The LORD gave the people favor with the Egyptians? This is really peculiar. I already discussed this somewhat back in Exodus 3. I'm not sure why the Egyptians would be so happy to give wealth to the Israelites. It says the Hebrews had "favor" with the Egyptians, but how and why? Why give money to your former slaves? It says the "The LORD made the Egyptians favorably disposed" to the people, but I can only imagine why given that just a few chapters ago I was emphasizing the religious and cultural animosity between the Egyptians and the Israelites. That the Egyptians would then turn around and give away what little wealth they have left after the destruction of all their livestock (twice!), crops and water supply is unexpected to say the least.
The killing of the firstborn is the culmination of the plagues, and a parallel to Genesis 1 where it is the creation of man that culminates the events described. In that sense, the plagues are like the inversion of creation: where before it is the creation and population of realms (earth, sky, water, the heavens), here the creation is driven askew by the sinfulness and persecution of the Israelites, and as a result the realms are being successively overthrown and destroyed. It ends with the overthrow and destruction of man himself, with the death of the firstborn. In that sense, these plagues are a metaphor for sin and the death of man that is foretold in Genesis 3 with the curse of Adam. The curse of Adam was the warping of his rulership over the world: what should have been his rightful dominion was turned into a land of thorns and thistles, rebellious against his hand, and ending in his death when he should have lived forever.

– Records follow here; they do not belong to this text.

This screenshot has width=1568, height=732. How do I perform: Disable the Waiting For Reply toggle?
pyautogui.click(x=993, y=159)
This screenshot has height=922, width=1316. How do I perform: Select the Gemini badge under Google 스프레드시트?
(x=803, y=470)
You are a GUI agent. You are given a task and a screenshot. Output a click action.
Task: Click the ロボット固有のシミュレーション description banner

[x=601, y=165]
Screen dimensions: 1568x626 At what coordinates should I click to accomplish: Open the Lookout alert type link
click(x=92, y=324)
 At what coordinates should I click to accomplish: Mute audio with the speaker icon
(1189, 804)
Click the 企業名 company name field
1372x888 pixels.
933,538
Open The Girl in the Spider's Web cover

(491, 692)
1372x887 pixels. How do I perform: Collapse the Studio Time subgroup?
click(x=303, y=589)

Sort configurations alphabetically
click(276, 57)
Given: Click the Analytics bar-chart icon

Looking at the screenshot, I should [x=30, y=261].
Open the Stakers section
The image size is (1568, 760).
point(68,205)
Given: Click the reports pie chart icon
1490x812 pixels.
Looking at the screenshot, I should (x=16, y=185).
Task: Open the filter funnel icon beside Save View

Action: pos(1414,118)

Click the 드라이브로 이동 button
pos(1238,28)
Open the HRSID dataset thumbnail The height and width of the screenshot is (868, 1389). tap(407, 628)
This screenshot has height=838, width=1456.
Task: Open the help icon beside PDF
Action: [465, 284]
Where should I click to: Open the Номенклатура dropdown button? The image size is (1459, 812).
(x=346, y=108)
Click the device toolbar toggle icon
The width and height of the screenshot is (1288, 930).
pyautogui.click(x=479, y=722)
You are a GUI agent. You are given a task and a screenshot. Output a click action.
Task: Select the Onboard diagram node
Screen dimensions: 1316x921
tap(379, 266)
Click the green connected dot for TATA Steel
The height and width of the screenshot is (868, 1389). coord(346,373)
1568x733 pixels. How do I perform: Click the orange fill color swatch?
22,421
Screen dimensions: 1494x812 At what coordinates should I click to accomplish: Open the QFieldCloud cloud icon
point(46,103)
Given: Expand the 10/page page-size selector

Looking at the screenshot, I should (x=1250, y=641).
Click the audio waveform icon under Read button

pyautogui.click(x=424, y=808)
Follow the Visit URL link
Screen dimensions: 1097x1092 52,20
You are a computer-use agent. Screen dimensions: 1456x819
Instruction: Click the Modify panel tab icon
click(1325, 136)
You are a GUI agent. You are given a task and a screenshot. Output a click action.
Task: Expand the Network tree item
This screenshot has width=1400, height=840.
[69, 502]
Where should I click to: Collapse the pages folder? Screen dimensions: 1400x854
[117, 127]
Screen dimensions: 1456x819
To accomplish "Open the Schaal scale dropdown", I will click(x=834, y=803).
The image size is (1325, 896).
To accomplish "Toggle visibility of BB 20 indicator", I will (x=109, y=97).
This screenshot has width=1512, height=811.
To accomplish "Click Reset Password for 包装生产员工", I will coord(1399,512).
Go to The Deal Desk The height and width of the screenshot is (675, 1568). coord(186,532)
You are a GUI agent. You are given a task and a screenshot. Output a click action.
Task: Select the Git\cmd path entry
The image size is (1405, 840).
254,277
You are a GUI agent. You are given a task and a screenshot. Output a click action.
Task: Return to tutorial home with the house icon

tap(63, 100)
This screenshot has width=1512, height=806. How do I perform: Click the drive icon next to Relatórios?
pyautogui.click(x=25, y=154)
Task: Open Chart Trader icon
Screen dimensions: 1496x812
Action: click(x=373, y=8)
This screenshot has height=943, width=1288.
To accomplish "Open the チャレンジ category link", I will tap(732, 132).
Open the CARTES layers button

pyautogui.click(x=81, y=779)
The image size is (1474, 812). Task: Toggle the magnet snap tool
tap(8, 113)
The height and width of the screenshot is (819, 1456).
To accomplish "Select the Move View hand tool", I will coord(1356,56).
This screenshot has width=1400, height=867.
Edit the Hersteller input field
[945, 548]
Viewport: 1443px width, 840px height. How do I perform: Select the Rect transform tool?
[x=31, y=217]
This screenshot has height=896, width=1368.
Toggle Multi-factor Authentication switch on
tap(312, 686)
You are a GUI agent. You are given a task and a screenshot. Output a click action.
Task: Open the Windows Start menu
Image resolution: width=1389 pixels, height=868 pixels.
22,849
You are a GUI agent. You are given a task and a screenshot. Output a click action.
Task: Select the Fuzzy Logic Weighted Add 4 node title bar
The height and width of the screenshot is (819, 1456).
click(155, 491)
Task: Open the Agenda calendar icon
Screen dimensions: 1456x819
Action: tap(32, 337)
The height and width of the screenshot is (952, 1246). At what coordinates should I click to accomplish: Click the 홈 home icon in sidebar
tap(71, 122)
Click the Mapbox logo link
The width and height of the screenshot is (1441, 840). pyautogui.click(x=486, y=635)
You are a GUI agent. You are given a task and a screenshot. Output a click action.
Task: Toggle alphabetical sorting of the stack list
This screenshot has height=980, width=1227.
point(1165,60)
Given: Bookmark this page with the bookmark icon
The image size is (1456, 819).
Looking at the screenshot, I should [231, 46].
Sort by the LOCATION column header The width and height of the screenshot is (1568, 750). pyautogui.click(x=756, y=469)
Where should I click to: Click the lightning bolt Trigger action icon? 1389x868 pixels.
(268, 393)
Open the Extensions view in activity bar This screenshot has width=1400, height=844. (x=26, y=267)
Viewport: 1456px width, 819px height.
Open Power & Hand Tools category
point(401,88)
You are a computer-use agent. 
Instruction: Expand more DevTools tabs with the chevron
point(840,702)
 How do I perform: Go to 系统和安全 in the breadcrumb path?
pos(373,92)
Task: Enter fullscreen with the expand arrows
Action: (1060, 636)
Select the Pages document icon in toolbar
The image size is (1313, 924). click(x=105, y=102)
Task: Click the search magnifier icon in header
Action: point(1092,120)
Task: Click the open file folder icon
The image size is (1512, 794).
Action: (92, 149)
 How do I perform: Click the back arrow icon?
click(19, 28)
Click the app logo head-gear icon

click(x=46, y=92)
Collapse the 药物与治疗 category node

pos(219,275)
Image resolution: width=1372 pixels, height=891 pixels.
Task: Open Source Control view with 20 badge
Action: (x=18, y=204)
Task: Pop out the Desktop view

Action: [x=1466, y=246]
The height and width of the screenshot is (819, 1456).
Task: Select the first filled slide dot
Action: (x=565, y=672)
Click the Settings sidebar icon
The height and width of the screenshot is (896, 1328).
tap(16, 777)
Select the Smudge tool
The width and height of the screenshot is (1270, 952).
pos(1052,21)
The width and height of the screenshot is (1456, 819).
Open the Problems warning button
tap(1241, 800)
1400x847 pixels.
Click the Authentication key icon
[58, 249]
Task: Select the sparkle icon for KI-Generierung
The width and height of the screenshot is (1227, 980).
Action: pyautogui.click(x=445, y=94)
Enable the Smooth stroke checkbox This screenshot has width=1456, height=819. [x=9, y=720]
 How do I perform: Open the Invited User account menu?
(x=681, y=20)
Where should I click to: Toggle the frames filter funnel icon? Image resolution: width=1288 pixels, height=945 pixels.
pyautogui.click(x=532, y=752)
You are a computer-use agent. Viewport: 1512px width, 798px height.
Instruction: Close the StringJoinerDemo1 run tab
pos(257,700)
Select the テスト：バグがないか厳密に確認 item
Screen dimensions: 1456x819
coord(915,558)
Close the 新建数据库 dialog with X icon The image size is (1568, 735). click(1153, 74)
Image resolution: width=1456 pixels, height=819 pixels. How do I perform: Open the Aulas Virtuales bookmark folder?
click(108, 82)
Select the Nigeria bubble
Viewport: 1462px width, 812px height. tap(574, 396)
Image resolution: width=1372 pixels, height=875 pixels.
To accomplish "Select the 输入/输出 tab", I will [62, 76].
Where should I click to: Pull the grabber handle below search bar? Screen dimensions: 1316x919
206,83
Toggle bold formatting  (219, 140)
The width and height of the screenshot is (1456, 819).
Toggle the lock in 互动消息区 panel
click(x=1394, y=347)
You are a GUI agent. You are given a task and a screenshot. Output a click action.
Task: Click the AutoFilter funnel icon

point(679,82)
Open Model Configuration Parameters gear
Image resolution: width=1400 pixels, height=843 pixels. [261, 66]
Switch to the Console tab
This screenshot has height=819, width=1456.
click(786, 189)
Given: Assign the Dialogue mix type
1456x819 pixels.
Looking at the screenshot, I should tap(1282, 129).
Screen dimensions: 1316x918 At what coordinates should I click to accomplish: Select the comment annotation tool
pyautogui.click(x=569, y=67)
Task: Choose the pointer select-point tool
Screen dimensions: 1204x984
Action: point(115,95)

What is truly novel, then, is not the destruction of Egypt in these cataclysms, because the destruction was foretold, but the redemption of Israel out of the midst of death. To the best of my knowledge, Genesis 3 did not predict a redemption of mankind out of bondage. Some people try to weasel it in, but I would have to disagree based on a plain reading of the text. However, beginning with the disappearance of Enoch (who thusly avoided death) and even stronger with the rescue of Noah from the flood in Genesis 7, we begin to see the first hints of a redemptive process at work, that not all men are doomed to die in a hostile world. This theme appears even more strongly in the redemption of Israel here. In this case, what we are seeing is the outworking of the Abrahamic Covenant which delivers the entire nation of the sons of Jacob from destruction, not because of their righteousness (Noah was saved because he was deemed a righteous man and the same with Enoch), but for the sake of Abraham, Isaac and Jacob, the patriarchs of Israel and holders at one time of the Abrahamic Covenant (among other sources, see Exodus 3:6 and 3:16). This is really important because the Israelites are being saved from destruction due to the righteousness of another which is protecting them, the righteousness of Abraham (Genesis 15:6): we are watching the genesis of the Christian ideology. I will continue on this subject in the next chapter.
This is the tenth plague (blood, frogs, gnats, flies, death of livestock, boils, hail, locusts, death of firstborn), and as before, 10 is the number of completion or fullness, and thus this is the fullness of plagues and curses upon those who enslave the people of God.
Note that the plague didn't actually happen in this chapter, it was simply Moses telling Pharaoh what was about to happen.